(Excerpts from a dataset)
== Segment start ==

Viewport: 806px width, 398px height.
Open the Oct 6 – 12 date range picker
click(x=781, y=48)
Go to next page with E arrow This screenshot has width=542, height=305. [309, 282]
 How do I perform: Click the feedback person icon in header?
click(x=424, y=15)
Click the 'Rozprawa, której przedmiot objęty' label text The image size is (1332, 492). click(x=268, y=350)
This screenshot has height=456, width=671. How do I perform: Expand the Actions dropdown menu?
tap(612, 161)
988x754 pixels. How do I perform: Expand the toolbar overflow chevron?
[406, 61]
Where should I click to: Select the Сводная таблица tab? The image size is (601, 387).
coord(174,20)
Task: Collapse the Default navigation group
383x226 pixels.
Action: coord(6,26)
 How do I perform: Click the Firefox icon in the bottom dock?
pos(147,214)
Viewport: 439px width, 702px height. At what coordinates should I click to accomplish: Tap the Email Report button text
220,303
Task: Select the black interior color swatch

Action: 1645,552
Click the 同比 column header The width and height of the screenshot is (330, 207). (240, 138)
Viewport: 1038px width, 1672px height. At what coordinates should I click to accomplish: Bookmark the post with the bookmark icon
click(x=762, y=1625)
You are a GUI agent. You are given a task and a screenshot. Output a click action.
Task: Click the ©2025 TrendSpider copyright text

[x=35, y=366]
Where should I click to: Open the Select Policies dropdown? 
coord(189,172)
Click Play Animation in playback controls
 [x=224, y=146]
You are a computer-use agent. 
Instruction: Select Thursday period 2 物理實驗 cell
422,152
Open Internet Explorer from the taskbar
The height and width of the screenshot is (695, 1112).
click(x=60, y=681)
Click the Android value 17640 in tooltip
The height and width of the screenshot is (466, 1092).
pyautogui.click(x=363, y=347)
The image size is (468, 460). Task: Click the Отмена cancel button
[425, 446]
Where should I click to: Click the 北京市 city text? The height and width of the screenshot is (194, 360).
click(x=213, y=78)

== Segment end ==

● **EXERCISE GOAL**: Set down the records above once more, exactly as they stand.

● **EXERCISE SOLUTION**:
Viewport: 806px width, 398px height.
Open the Oct 6 – 12 date range picker
click(x=781, y=48)
Go to next page with E arrow This screenshot has width=542, height=305. [309, 282]
 How do I perform: Click the feedback person icon in header?
click(x=424, y=15)
Click the 'Rozprawa, której przedmiot objęty' label text The image size is (1332, 492). click(x=268, y=350)
This screenshot has height=456, width=671. How do I perform: Expand the Actions dropdown menu?
tap(612, 161)
988x754 pixels. How do I perform: Expand the toolbar overflow chevron?
[406, 61]
Where should I click to: Select the Сводная таблица tab? The image size is (601, 387).
coord(174,20)
Task: Collapse the Default navigation group
383x226 pixels.
Action: coord(6,26)
 How do I perform: Click the Firefox icon in the bottom dock?
pos(147,214)
Viewport: 439px width, 702px height. At what coordinates should I click to accomplish: Tap the Email Report button text
220,303
Task: Select the black interior color swatch

Action: 1645,552
Click the 同比 column header The width and height of the screenshot is (330, 207). (240, 138)
Viewport: 1038px width, 1672px height. At what coordinates should I click to accomplish: Bookmark the post with the bookmark icon
click(x=762, y=1625)
You are a GUI agent. You are given a task and a screenshot. Output a click action.
Task: Click the ©2025 TrendSpider copyright text

[x=35, y=366]
Where should I click to: Open the Select Policies dropdown? 
coord(189,172)
Click Play Animation in playback controls
 [x=224, y=146]
You are a computer-use agent. 
Instruction: Select Thursday period 2 物理實驗 cell
422,152
Open Internet Explorer from the taskbar
The height and width of the screenshot is (695, 1112).
click(x=60, y=681)
Click the Android value 17640 in tooltip
The height and width of the screenshot is (466, 1092).
pyautogui.click(x=363, y=347)
The image size is (468, 460). Task: Click the Отмена cancel button
[425, 446]
Where should I click to: Click the 北京市 city text? The height and width of the screenshot is (194, 360).
click(x=213, y=78)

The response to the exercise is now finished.